> _TASK_: Copy the stretch of lines from the one containing "You are a computer-use" through the one containing "Instruction: Open the", both included, exactly as they appear.

> _SOURCE MATERIAL_:
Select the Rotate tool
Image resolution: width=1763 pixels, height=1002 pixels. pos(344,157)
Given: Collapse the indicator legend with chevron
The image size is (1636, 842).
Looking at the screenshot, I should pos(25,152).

==

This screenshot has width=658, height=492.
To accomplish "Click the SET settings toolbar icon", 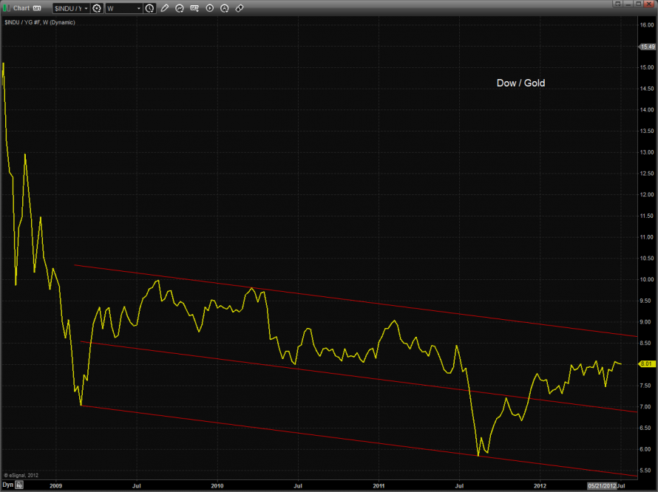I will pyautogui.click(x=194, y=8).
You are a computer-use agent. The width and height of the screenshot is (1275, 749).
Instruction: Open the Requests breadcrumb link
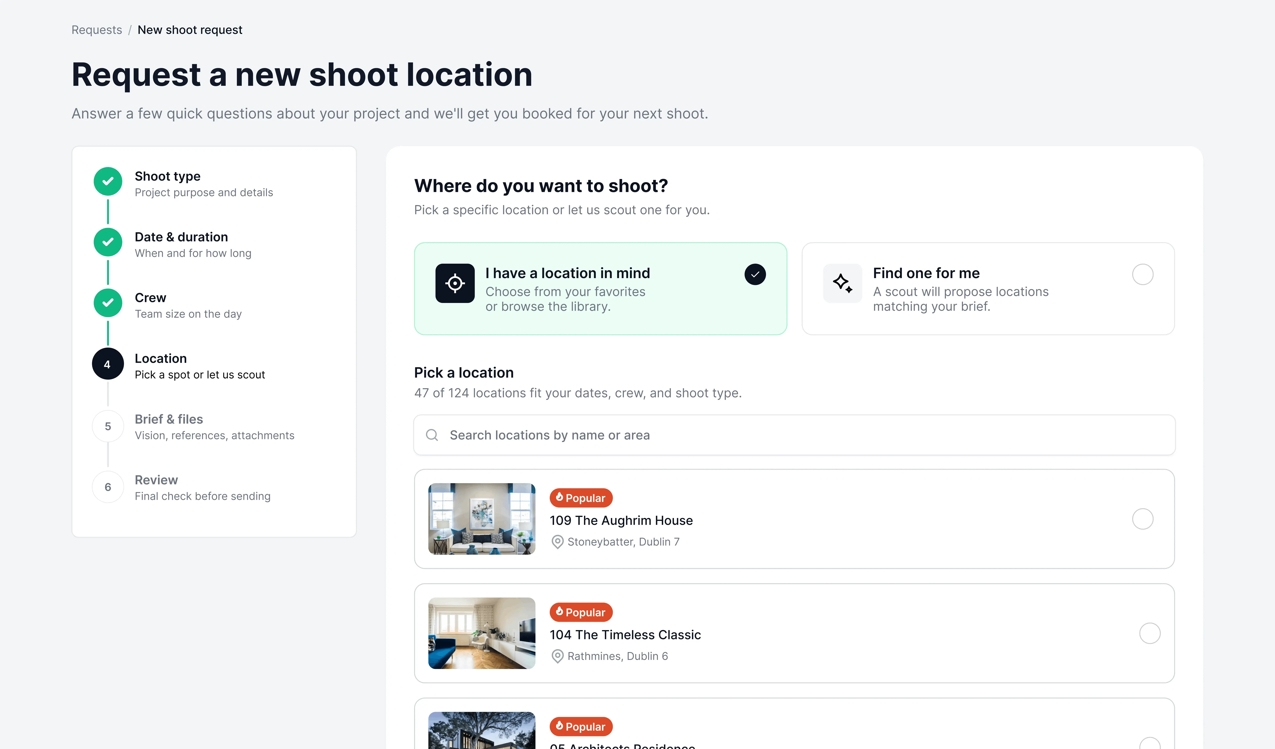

> _SOLVED PROBLEM_:
You are a computer-use agent. The width and height of the screenshot is (1275, 749).
Instruction: Open the Requests breadcrumb link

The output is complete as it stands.